Government spending on healthcare and the cost of healthcare in general has risen dramatically in the past few decades. With costs continuously escalating, the federal government has more incentive than ever before to root out the fraud and corruption in the healthcare sector that costs taxpayers billions of dollars each year.
Medicare’s home health benefit provides payment to a Home Health Agency (HHA) for care given over a 60-day period. To qualify for the home health benefit, patients must be certified as “homebound,” meaning that they must be unable to leave their home except for occasional short trips for medical care. In addition, home healthcare must be well documented, administered according to a physician-established plan of care, and be medically necessary for the patient’s unique condition. The care provided must also fall under one of the approved categories:
The amount of payment made to the HHA is determined by Medicare according to the Outcome Assessment Information Set (OASIS) form, which lists the number of visits and level of need for the patient. Payment amounts also depend on the Home Health Resource Group (HHRG) to which the patient is assigned under Medicare. Because payment is determined based on information submitted by the party receiving the payment (the HHA), there is a significant opportunity for HHAs to commit Medicare fraud to increase the amount of payments they receive. This payment issue was a focus of the Amedisys settlement, which was the largest home healthcare settlement in the history of the FCA, handled by Kenney and McCafferty in 2014.

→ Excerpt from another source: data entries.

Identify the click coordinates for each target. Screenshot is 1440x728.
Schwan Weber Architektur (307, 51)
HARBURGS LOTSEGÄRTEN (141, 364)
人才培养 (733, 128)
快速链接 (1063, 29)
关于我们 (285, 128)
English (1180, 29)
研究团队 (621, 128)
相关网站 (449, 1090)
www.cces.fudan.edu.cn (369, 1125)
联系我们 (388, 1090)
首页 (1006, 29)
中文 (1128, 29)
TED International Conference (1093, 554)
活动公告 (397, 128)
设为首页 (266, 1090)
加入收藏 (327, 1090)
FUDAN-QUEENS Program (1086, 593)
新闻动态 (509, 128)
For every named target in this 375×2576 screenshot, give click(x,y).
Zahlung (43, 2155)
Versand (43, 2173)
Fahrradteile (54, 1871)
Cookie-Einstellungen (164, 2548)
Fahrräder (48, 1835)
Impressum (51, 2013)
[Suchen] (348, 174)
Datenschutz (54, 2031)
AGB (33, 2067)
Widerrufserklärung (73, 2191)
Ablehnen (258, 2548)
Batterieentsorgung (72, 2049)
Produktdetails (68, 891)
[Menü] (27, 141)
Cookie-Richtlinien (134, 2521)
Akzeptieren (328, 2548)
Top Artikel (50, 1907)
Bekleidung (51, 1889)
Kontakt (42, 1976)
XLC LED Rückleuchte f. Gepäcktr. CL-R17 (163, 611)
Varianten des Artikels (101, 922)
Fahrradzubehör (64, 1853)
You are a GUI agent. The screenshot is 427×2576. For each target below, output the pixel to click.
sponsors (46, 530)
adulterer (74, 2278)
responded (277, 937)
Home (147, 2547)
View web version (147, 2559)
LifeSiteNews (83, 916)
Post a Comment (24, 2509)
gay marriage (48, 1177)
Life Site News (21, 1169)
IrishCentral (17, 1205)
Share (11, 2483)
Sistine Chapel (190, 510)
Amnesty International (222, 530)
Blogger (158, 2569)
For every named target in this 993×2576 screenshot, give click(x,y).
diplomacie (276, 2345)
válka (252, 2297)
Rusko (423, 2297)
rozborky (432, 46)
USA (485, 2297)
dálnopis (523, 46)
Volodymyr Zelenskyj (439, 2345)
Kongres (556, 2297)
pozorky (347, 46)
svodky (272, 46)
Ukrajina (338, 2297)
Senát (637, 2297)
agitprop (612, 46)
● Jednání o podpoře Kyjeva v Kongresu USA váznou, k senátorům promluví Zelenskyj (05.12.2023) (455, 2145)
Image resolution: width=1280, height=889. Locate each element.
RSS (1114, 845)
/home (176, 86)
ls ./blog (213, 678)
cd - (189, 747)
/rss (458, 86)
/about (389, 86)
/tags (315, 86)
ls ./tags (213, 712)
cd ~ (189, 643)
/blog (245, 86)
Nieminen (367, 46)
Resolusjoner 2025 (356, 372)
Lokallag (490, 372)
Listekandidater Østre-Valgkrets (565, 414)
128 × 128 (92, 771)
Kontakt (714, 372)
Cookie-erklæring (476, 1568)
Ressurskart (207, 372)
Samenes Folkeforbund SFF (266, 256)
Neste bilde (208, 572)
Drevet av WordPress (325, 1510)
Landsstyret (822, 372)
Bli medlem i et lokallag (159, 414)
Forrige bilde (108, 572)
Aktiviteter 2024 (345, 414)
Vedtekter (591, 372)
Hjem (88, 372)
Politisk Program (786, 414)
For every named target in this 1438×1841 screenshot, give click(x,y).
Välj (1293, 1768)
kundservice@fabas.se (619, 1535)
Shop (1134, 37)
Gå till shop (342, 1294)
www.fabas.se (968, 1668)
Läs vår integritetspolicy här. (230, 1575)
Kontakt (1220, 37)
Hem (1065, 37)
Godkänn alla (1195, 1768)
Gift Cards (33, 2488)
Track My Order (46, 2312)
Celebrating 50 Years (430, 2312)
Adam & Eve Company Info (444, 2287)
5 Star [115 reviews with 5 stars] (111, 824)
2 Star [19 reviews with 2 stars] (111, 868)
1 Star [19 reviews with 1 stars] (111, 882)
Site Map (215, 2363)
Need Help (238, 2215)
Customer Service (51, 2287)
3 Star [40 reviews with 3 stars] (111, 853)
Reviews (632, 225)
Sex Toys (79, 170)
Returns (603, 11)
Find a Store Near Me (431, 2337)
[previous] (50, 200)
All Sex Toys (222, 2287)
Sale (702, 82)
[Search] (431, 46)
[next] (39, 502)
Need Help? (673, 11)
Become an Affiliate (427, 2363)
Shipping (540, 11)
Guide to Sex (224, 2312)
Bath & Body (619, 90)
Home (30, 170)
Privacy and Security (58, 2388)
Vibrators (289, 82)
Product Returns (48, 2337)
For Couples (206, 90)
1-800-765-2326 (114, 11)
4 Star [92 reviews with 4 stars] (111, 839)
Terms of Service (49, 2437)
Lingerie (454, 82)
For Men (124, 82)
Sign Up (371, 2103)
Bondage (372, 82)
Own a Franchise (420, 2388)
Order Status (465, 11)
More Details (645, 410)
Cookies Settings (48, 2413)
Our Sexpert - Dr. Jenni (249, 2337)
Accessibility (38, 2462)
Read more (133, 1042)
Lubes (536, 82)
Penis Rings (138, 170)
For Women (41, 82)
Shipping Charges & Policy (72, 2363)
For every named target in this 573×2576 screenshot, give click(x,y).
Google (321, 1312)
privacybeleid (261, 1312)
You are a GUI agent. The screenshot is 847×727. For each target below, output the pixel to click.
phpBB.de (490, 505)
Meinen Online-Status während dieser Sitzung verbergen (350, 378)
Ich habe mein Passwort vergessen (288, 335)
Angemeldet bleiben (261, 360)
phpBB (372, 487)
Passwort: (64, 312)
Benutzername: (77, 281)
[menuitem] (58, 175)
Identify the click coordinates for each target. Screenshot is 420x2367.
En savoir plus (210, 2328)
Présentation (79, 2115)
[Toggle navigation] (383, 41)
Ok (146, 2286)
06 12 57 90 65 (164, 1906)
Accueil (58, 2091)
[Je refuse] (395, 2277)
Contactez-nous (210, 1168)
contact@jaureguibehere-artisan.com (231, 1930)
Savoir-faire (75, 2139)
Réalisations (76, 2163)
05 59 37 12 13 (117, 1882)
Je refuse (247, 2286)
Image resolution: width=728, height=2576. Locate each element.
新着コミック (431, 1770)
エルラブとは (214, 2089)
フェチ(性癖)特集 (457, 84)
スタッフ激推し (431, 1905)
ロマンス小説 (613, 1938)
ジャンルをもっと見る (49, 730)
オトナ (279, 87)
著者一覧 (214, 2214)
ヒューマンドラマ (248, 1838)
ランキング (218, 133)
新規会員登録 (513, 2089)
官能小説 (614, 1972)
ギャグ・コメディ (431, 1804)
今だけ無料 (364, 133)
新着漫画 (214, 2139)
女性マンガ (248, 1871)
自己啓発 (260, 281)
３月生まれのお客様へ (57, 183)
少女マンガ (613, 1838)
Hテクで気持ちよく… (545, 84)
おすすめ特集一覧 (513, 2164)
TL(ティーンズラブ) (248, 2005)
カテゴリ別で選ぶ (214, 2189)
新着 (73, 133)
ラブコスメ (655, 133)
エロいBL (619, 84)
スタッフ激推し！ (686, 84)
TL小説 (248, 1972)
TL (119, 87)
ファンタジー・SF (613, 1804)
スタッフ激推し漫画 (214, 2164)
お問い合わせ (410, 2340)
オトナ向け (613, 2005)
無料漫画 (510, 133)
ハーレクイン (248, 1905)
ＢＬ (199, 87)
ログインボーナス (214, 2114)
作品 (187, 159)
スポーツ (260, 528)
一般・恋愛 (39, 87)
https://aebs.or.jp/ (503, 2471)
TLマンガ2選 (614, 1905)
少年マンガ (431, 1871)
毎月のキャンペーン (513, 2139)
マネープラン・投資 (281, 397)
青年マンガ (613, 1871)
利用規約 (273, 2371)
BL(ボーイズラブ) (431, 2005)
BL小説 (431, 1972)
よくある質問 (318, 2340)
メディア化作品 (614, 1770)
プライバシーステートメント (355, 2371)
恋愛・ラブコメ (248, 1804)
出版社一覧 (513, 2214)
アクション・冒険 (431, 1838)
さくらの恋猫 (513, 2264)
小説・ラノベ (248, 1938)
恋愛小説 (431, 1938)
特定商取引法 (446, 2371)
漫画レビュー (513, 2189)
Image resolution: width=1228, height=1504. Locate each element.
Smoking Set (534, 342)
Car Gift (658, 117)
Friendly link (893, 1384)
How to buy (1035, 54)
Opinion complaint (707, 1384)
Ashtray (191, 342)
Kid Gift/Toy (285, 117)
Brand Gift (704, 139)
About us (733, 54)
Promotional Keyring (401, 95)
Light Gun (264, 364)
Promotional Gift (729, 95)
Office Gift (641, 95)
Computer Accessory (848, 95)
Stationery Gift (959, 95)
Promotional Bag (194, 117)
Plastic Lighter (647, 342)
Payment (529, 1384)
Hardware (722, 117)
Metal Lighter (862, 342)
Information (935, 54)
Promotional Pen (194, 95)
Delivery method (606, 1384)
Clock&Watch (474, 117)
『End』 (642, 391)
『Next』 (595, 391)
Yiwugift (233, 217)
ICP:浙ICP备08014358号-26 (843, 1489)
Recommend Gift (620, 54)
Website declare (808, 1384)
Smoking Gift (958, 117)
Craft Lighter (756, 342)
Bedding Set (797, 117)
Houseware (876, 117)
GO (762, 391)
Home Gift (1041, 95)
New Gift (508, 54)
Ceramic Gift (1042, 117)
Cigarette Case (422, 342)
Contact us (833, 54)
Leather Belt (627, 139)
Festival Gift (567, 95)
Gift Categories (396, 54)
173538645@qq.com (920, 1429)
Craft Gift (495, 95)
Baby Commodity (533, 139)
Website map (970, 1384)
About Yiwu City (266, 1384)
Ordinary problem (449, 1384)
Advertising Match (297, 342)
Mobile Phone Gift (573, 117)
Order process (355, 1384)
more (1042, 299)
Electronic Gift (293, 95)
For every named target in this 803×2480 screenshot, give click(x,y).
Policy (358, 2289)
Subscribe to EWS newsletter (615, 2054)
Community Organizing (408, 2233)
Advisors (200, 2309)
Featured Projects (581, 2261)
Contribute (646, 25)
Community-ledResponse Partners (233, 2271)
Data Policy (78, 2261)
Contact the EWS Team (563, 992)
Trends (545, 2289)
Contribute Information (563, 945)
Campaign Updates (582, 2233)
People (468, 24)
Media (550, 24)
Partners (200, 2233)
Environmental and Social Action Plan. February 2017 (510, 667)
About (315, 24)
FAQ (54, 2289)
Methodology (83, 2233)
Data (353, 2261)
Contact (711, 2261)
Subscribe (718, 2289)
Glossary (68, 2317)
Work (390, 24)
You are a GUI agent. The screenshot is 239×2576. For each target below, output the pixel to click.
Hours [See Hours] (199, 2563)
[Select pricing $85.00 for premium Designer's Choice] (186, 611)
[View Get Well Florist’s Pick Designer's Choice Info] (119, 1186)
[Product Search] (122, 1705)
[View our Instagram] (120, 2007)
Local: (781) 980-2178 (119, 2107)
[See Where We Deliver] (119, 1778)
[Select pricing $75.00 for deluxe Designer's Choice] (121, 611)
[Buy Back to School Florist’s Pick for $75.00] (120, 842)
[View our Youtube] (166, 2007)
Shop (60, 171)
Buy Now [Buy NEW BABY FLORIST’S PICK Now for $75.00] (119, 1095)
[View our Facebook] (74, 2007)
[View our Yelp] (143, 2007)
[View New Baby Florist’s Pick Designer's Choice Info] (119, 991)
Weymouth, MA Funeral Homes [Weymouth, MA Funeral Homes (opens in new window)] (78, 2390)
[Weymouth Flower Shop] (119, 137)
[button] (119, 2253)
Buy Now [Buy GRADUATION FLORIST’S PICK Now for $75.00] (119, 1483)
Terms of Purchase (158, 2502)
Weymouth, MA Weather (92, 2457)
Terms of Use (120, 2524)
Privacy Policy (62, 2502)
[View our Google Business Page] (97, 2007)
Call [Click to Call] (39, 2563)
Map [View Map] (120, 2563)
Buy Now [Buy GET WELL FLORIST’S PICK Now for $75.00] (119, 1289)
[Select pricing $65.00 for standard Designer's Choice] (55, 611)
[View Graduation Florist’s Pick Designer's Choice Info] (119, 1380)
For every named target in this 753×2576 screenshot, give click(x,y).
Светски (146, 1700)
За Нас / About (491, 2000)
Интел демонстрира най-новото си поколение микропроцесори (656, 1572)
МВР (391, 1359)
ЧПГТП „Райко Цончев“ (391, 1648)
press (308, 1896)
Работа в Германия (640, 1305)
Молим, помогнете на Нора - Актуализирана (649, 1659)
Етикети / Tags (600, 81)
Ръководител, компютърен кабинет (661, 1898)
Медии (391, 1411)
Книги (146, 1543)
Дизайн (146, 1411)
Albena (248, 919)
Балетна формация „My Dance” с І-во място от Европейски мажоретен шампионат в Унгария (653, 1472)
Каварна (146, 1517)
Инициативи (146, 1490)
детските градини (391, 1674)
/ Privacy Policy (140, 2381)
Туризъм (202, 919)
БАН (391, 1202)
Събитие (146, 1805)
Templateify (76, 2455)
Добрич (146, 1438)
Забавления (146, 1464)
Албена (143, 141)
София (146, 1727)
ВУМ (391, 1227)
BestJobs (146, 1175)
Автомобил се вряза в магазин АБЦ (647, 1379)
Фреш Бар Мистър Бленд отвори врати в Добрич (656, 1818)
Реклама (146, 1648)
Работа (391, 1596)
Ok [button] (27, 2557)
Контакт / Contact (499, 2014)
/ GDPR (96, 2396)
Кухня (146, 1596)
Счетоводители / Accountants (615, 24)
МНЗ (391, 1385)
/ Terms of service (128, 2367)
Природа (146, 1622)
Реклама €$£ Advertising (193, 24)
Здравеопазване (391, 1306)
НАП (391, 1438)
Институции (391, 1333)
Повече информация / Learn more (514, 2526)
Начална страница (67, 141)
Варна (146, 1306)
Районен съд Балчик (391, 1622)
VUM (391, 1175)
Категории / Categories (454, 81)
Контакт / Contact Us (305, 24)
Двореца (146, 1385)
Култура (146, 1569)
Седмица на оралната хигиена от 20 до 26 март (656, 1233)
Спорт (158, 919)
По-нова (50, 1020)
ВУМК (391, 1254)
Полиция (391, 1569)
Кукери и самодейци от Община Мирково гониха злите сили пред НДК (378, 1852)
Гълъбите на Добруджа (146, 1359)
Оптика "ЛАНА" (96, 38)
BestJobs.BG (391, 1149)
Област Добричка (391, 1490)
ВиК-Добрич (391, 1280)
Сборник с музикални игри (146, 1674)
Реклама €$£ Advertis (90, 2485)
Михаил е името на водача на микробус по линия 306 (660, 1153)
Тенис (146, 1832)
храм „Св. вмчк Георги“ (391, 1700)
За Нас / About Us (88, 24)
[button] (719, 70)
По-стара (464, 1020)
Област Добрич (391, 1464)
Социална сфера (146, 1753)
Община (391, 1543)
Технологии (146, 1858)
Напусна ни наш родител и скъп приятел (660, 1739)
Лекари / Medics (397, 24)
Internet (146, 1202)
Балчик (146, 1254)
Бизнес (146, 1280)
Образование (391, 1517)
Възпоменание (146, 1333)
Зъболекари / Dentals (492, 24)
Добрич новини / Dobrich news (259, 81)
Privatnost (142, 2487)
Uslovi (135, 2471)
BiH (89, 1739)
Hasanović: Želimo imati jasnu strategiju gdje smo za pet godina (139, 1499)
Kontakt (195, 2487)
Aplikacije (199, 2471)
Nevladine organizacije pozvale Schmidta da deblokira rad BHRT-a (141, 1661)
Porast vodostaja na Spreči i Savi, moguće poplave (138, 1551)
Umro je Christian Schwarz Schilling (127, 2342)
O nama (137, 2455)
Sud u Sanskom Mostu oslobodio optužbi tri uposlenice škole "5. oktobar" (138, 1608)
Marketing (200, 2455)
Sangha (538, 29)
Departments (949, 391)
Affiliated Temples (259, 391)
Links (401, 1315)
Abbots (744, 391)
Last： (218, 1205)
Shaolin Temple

Types of Home Healthcare Fraud
Home healthcare fraud is typically perpetrated by submitting claims in a way that is not compliant with the Medicare home health benefit requirements or by falsifying information reported to Medicare in order to receive more money for a patient. For example, the HHA may fail to properly certify and document the medical needs and homebound status of the patient with a physician. HHAs may also bill Medicare for services other than those approved under the home health benefit.
Another common practice is upcoding, reporting the patient’s condition as more severe to qualify for greater compensation. In addition, financial arrangements between HHAs and referring or certifying physicians may be in violation of the Stark Statute and/or the Anti-Kickback Statute.